Em abril, um homem foi preso em Betim em uma operação contra furto e receptação de cabeamento de semáforos
Foto: Prefeitura de Betim/Divulgação
Em abril, um homem foi preso em Betim em uma operação contra furto e receptação de cabeamento de semáforos
Foto: Prefeitura de Betim/Divulgação
Um projeto de lei que prevê a interdição de estabelecimentos em Betim que comercializarem cabos e fios de cobre sem comprovação de origem lícita foi aprovado em segunda discussão, na reunião da Câmara Municipal de Betim, nesta terça-feira (5/5). Para entrar em vigor, a proposta de lei precisa, contudo, ainda passar por votação final e ser sancionada pelo prefeito Heron Guimarães (União Brasil).
Pelo texto, empresas que comprarem, venderem, armazenarem ou transportarem fios e cabos sem origem comprovada poderão sofrer cassação do alvará de funcionamento, além de outras sanções administrativas. A medida também se estende a materiais metálicos oriundos de redes elétricas e de telecomunicações.
O projeto de lei estabelece ainda multa de R$ 10 mil por infração, com valor dobrado em caso de reincidência, além da apreensão do material irregular. Também está prevista a possibilidade de interdição cautelar do estabelecimento durante a apuração da irregularidade, que deve ser concluída em até 60 dias, com garantia de defesa ao proprietário acusado.
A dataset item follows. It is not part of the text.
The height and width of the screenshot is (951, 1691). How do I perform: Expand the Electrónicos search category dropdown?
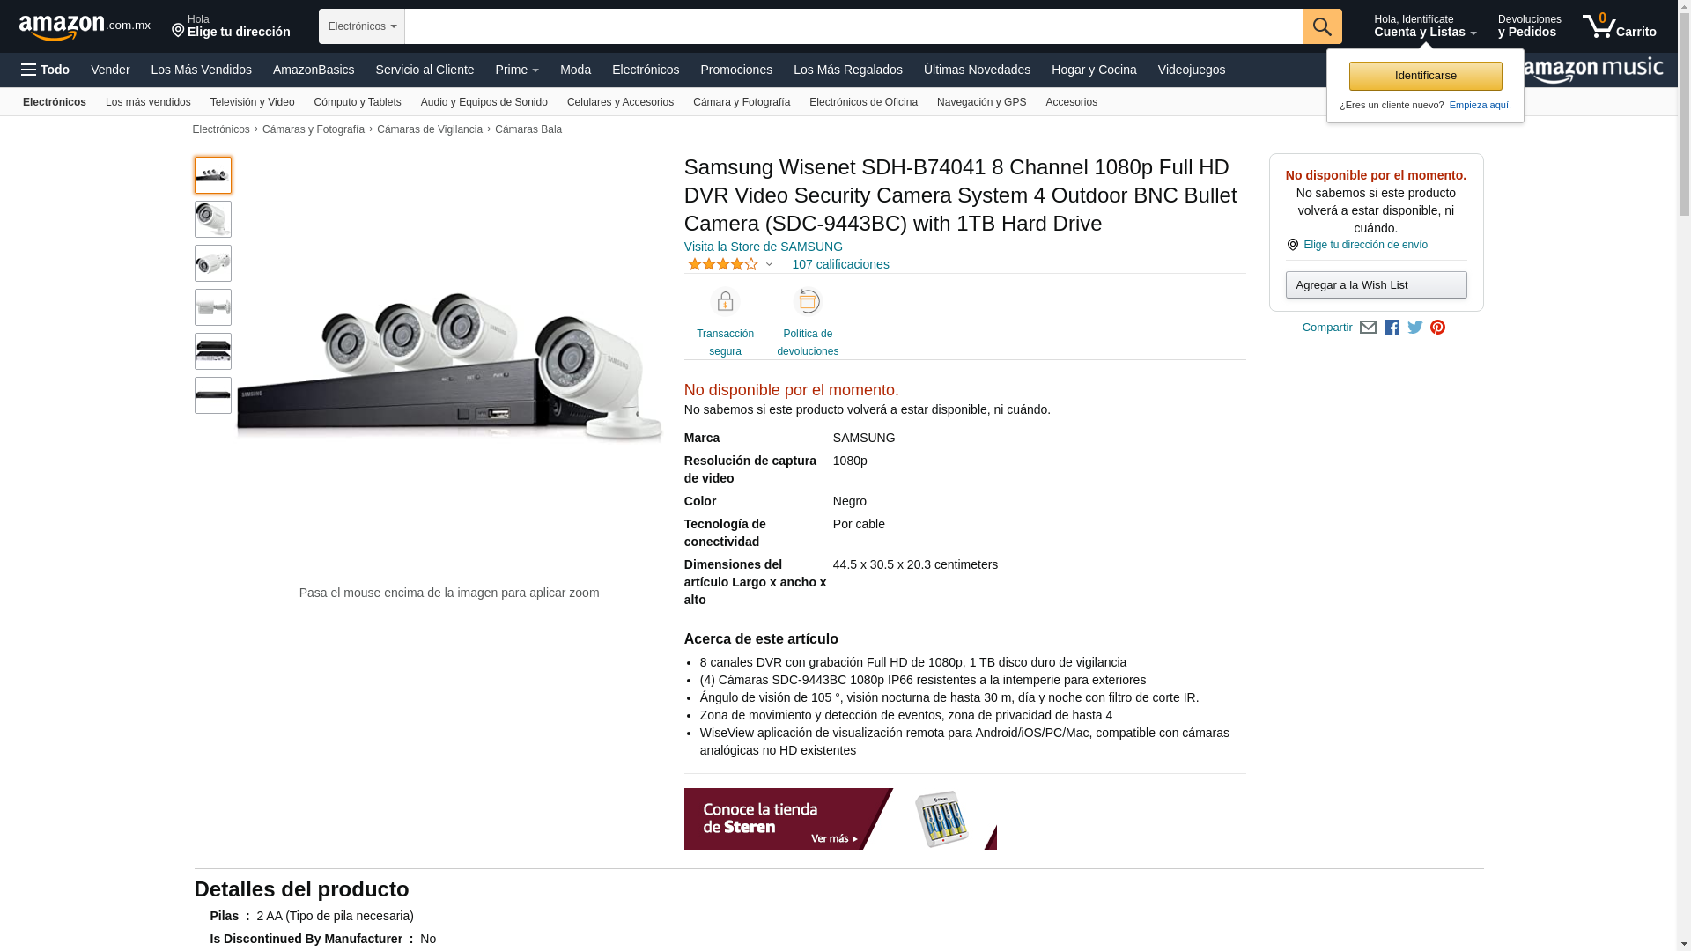(362, 26)
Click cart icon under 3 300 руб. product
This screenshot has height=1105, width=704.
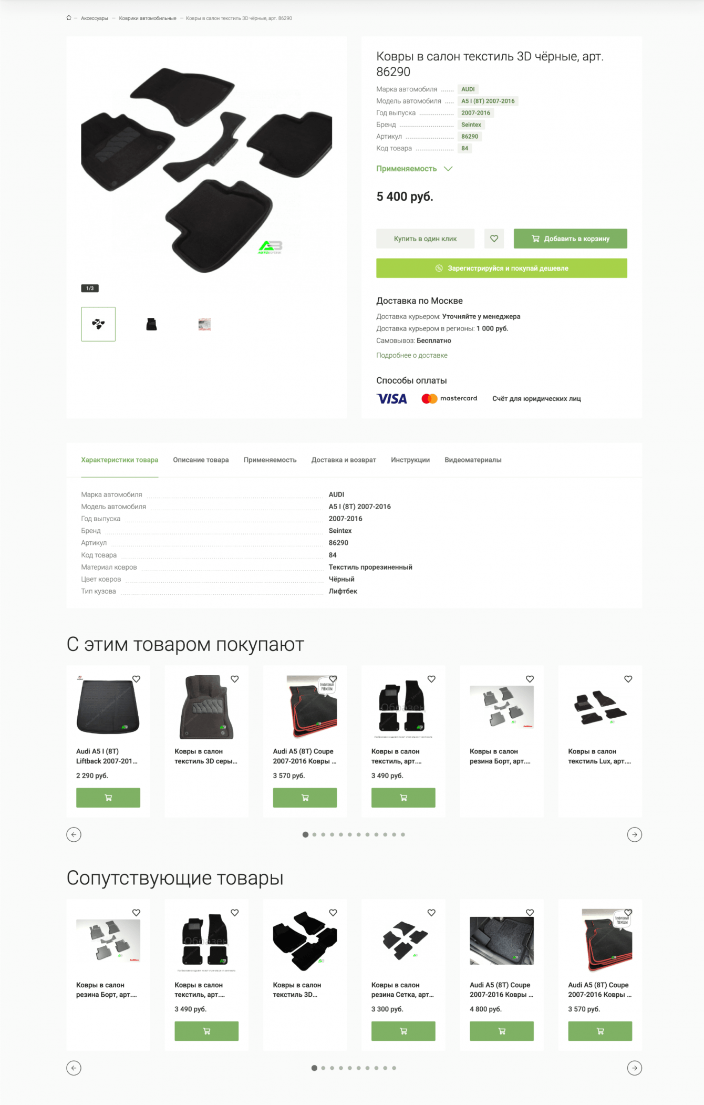pyautogui.click(x=403, y=1031)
Segundo o vereador Rony Martins (Republicanos), autor da proposta de lei, o furto de fios e cabos virou um problema sério em Betim e tem afetado diretamente a população. “Não é só prejuízo financeiro. Esses crimes impactam serviços essenciais como energia, internet, transporte, além de hospitais, comerciantes e escolas”, afirmou.
O vereador chamou atenção ainda para o ciclo que existe entre o furto e a comercialização desse tipo de material irregular, que estaria ocorrendo “sem controle” na cidade. “O projeto atua justamente nisso, responsabilizando os estabelecimentos que compram esses materiais sem comprovação de origem. A ideia é dificultar a receptação para reduzir o furto”, disse.
Conforme a matéria, os valores arrecadados com multas deverão ser destinados a ações de segurança pública e combate ao furto de cabos no município. O texto também autoriza parcerias entre o poder público, concessionárias e órgãos de segurança para reforçar a fiscalização.